[Page text]:

+-------+

Tunable Lasers: Silicon photonics expands tunability options for communications and scientific lasers

July 1, 2019
Semiconductor optical amplifiers and other on- and off-chip components are being integrated in miniaturized, efficient silicon-photonics-based transceiver devices to enable broadly tunable lasers for communications and other scientific applications.

Cloud computing, social networks, and emerging 5G-enabled applications require massive computing power in datacenters, as well as significant network capacity to access and interconnect between them. This trend has accelerated the adoption of high-capacity coherent technology from long-haul into metro networks and datacenter interconnections (DCI). These shorter-reach DCI applications (around 80 to 100 km) are particularly sensitive to the cost, size, and power consumption of optical coherent transceivers.

Integration, similar to what happened in the electronics industry in the last few decades, has become the key to driving down the cost and size of optical components, and has resulted in rapid advances in the field of integrated silicon photonics (SiPho). The SiPho Coherent Optical Sub-Assembly (COSA) is an example to show the functional integration, cost advantage, and manufacturability of silicon. It combines a coherent modulator with an integrated coherent receiver and consists of several tens of optical functionalities, all on a <1 cm2 silicon chip to achieve significantly smaller device size and lower cost.

+-------+

[Listed entries]:
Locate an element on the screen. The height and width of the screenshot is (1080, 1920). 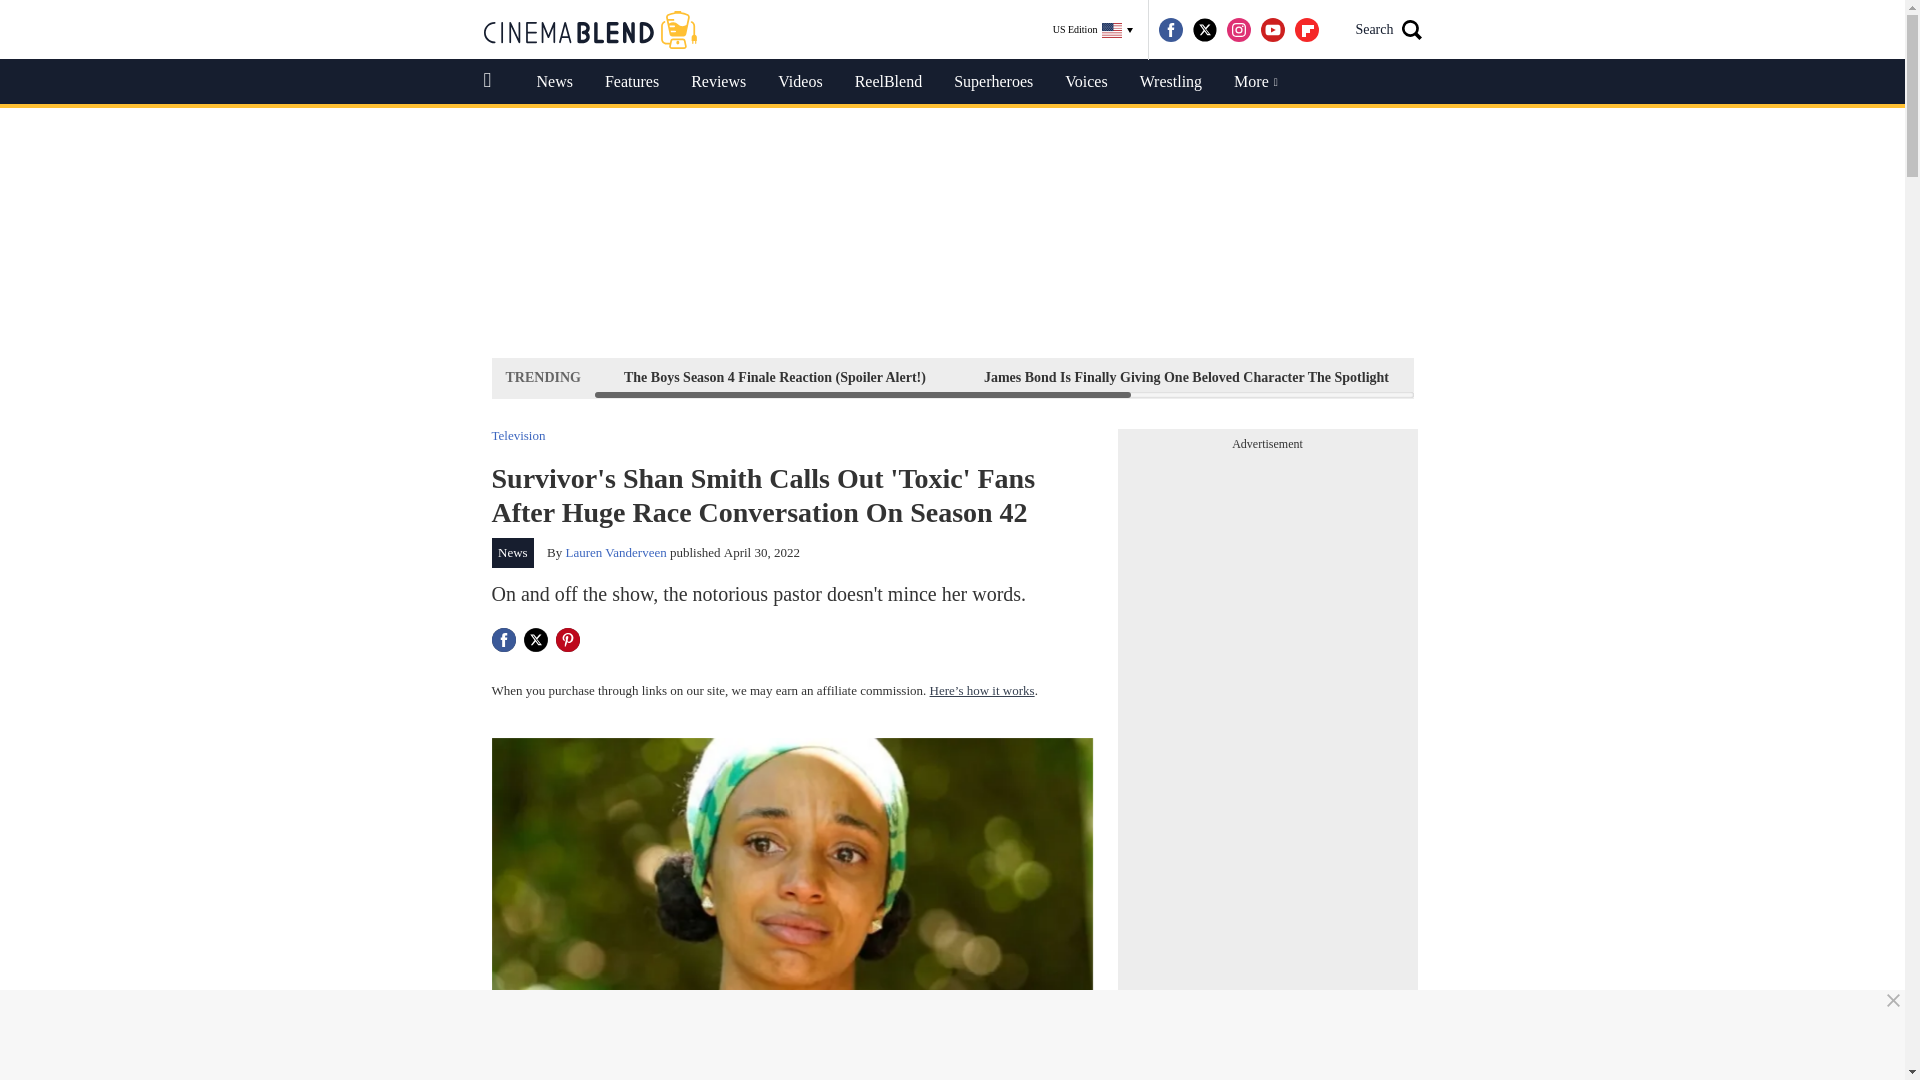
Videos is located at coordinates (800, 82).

+-------+

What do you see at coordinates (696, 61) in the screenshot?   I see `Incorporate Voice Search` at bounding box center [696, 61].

+-------+

[Instructions]:
1. Give the tunable lasers article again, starting with "July 1, 2019" and going on through "optical coherent transceivers.", and replace "5G-enabled" with "6G-enabled".
2. Using the tunable lasers article, answer each of these:
(a) On what date was it published?
(b) What distance range does it give for shorter-reach DCI applications?
(c) What does the SiPho Coherent Optical Sub-Assembly combine?
The data stands apart from the tunable lasers article.

[The answers]:
1.
July 1, 2019
Semiconductor optical amplifiers and other on- and off-chip components are being integrated in miniaturized, efficient silicon-photonics-based transceiver devices to enable broadly tunable lasers for communications and other scientific applications.

Cloud computing, social networks, and emerging 6G-enabled applications require massive computing power in datacenters, as well as significant network capacity to access and interconnect between them. This trend has accelerated the adoption of high-capacity coherent technology from long-haul into metro networks and datacenter interconnections (DCI). These shorter-reach DCI applications (around 80 to 100 km) are particularly sensitive to the cost, size, and power consumption of optical coherent transceivers.

2.
(a) July 1, 2019
(b) Around 80 to 100 km
(c) A coherent modulator with an integrated coherent receiver